I've spent a lot of time in the channel, and one thing I keep coming back to is this: a partner program is only as good as what it looks like in the field.
Many programs look great on paper, but when a partner is in front of a customer navigating a complex hybrid environment or trying to make the case for AI-powered observability, the gap between what a vendor promises and what it actually delivers becomes very clear, very fast.
The reality is that vendor offerings don't address modern complexity on their own, and enablement resources that don't map to real selling situations aren't resources at all. In a landscape that is evolving faster than most organizations can keep up with, surface-level channel programs will always fall short.

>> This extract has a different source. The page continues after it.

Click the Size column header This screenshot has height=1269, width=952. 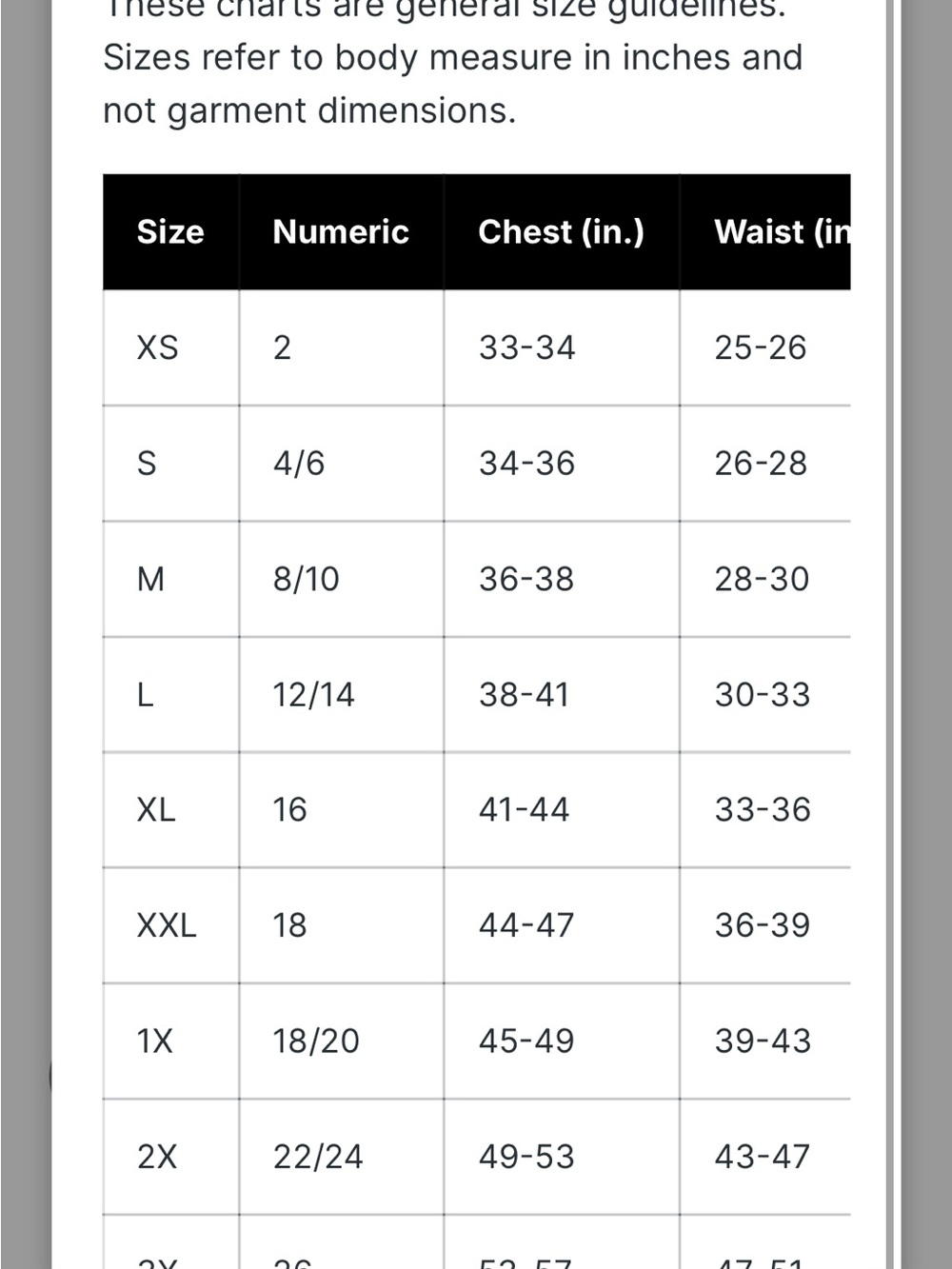(170, 231)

What the channel actually needs and what customers ultimately depend on is a partner ecosystem built to scale alongside that complexity. One that gives partners predictable frameworks, genuine specialization, and the kind of support that makes them more capable, not just more certified. Because when we get that right, partners don't just sell better. They deliver better outcomes for the customers who need them most.

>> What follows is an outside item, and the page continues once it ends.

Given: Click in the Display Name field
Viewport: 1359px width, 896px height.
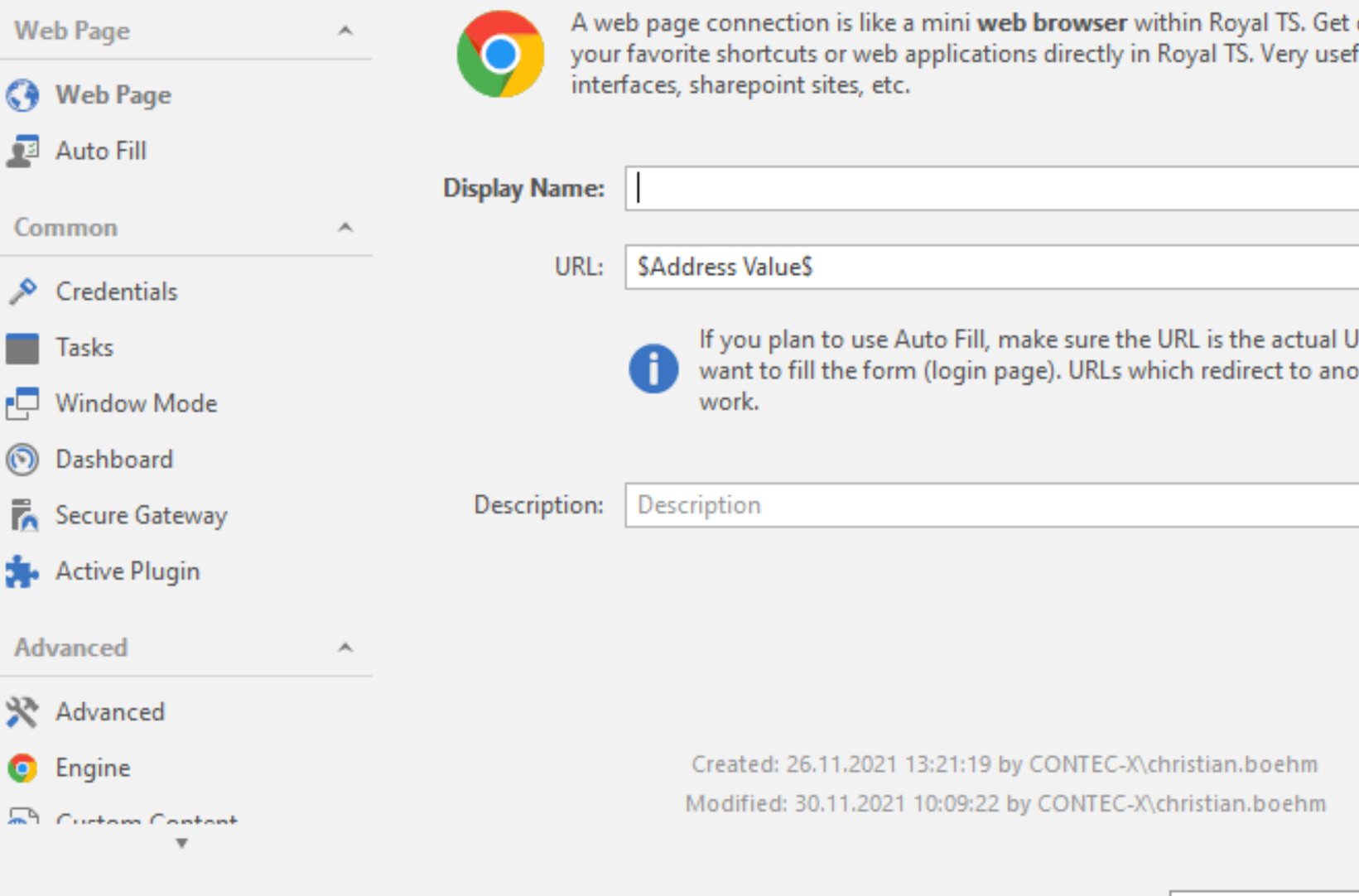Looking at the screenshot, I should coord(990,188).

Complexity Is Now the Persistent Reality
Current IT environments are completely different than they were just five years ago. Many IT teams must now manage hybrid architectures, multi-cloud developments, and edge infrastructure all at the same time. When you layer in a growing number of workloads that include AI, complexity becomes the baseline for modern IT architecture.
Ideally, partners should be absorbing this complexity for their clients. They should be helping them make sense of this new normal of distributed, hybrid environments, while limiting the noise that comes from monitoring, observability, and security platforms. But if partners are going to succeed, vendors need to look at things from a partner-first perspective and ask whether their program is removing complexity, or just adding to it.
Providing a Clear View of the Program
Providing enterprises with a single pane of glass has become a best practice for observability platforms, and modern partner programs can learn a lot from this. Partners need a clear view of where they stand: their tier, what they're earning, and where their growth opportunities are. Without that transparency, you get blind spots that slow deal-making and, ultimately, hurt customers.
Historically, this is an area where we, like many vendors, haven't always gotten it right. But it's something we're actively building toward. Our recent updates around structured, tier-based discounting are a step in that direction, giving partners a more consistent pricing framework they can count on when forecasting margins and co-selling, and we're expanding certifications and specialization tracks so partners have a concrete path to becoming genuine subject matter experts.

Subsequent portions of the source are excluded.